──────── Entries shown ────────
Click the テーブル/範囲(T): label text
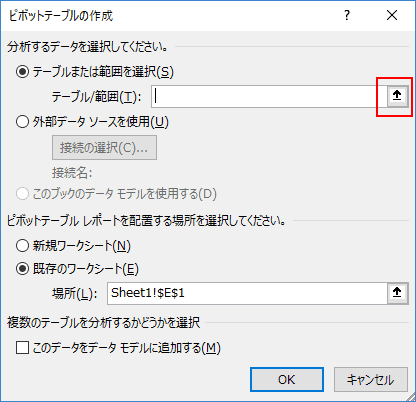Screen dimensions: 416x402 pos(96,97)
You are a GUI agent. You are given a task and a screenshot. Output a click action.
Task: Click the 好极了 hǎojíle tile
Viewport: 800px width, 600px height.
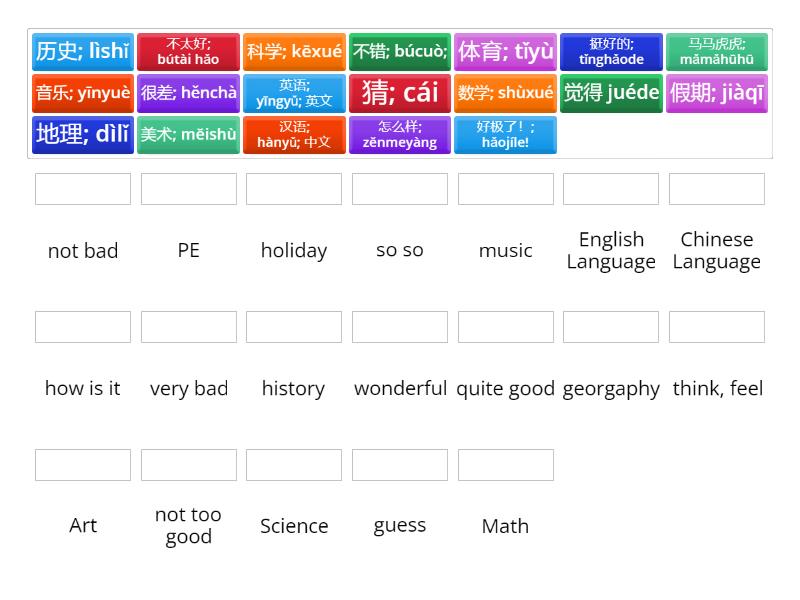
────────
Exercise objective: What is needed is a word-for-word restatement of the entries, minus any pictures.

Output of the task:
Click the テーブル/範囲(T): label text
Screen dimensions: 416x402 pos(96,97)
You are a GUI agent. You are given a task and a screenshot. Output a click action.
Task: Click the 好极了 hǎojíle tile
Viewport: 800px width, 600px height.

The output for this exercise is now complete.